▶ [WHAT THE TASK REQUIRES]
In the profile of H. V. Rajeeva below, reproduce verbatim the portion between "Hebbasuru Vittal Rao" and "University of Mysore.", inclusive.

▶ [PASSAGE PROVIDED]
◆ ◆ ◆

- Constituency: Krishnaraja

Personal details
- Born: 21 June 1968 (age 57) Chamarajanagar, Karnataka, India
- Party: Indian National Congress
- Education: Bachelor of Science in 1989
- Occupation: Politician, Social worker

= H. V. Rajeeva =

Indian Politician

Hebbasuru Vittal Rao Rajeeva is an Indian politician, Mysore, Karnataka.This long time BJP leader embraced and joined the Congress party in March 2024.

==Early life==
Rajeeva was born in Hebbasuru, Chamarajanagar. His father was Hebbasuru Vithalarao and his mother was Saralamba. He studied at JSS, Chamarajanagar, and his degree in Science (BSc) at the University of Mysore.

==Career==
20+ years BJP leader, joined Congress in 2024. He received a grand welcome into the Congress.

Rajeeva was a member of the BJP and of the RSS. He has worked in the Krishnaraja constituency since 1994. He was appointed general secretary of the Mysore BJP. In 2004 Rajeeva instituted the Pramati Educational and Cultural Trust. In 2008 he became the chairman of the Yuva Dasara program in Mysore. He became co-convener for BJP Sahakari Prakoshta Karnataka in 2010. He is the Director and Vice president, Federation of Karnataka state co-operatives. In October 2014, Rajeev set up a Rajeev Sneha Balaga and supported Narendra Modi's Swachh Bharat campaign. More than 150 programs have been organised in different parts of the city.

◆ ◆ ◆

▶ [ENTRIES SHOWN]
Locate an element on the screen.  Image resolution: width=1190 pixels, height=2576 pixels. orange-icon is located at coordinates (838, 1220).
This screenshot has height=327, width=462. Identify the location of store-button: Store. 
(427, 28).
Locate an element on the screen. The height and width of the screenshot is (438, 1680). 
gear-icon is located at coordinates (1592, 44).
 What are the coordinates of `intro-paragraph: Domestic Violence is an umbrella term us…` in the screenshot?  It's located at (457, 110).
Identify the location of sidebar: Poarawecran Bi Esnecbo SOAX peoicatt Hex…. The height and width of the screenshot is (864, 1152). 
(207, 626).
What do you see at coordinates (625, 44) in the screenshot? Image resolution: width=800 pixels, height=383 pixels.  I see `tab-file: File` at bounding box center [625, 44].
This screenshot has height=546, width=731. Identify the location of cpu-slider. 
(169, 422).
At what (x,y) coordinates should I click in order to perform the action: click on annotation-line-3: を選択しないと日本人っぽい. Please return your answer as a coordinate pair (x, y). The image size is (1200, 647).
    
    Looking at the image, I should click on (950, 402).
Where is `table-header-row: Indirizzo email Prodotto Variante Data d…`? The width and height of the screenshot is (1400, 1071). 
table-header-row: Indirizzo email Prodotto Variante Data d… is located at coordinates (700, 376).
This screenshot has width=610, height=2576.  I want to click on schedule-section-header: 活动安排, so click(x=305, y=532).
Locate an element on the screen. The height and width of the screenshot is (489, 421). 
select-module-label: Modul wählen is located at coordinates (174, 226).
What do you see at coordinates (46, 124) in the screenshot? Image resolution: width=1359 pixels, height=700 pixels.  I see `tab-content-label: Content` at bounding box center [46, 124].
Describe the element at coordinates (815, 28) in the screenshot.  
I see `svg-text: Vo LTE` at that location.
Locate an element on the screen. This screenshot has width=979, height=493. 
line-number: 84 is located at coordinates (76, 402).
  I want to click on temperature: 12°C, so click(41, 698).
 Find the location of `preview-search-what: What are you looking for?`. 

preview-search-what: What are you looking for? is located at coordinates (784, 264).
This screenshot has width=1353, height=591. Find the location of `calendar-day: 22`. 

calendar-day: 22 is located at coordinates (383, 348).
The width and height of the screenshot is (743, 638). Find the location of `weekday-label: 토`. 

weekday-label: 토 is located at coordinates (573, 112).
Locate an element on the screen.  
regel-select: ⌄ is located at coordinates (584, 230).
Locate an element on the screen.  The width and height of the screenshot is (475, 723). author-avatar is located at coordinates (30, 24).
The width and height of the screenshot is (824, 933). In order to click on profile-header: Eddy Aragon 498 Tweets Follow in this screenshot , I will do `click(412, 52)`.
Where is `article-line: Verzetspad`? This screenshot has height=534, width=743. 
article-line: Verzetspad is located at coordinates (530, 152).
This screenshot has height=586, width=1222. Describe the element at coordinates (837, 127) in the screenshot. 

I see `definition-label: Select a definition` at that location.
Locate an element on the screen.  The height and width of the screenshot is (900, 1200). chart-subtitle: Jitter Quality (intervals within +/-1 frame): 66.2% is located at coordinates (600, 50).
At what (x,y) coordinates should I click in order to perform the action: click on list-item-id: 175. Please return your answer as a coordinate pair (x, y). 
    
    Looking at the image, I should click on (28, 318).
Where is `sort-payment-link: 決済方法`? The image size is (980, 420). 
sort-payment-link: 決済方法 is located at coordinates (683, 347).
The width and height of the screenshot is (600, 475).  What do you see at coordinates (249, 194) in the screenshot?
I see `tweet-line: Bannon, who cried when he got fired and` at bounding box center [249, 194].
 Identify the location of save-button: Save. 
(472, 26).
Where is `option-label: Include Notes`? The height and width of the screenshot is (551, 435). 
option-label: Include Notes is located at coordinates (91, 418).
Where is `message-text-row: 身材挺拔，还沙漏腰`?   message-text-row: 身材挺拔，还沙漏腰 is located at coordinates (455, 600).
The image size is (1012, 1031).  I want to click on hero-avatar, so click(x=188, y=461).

◆ ◆ ◆

▶ [OUTPUT]
Hebbasuru Vittal Rao Rajeeva is an Indian politician, Mysore, Karnataka.This long time BJP leader embraced and joined the Congress party in March 2024.

==Early life==
Rajeeva was born in Hebbasuru, Chamarajanagar. His father was Hebbasuru Vithalarao and his mother was Saralamba. He studied at JSS, Chamarajanagar, and his degree in Science (BSc) at the University of Mysore.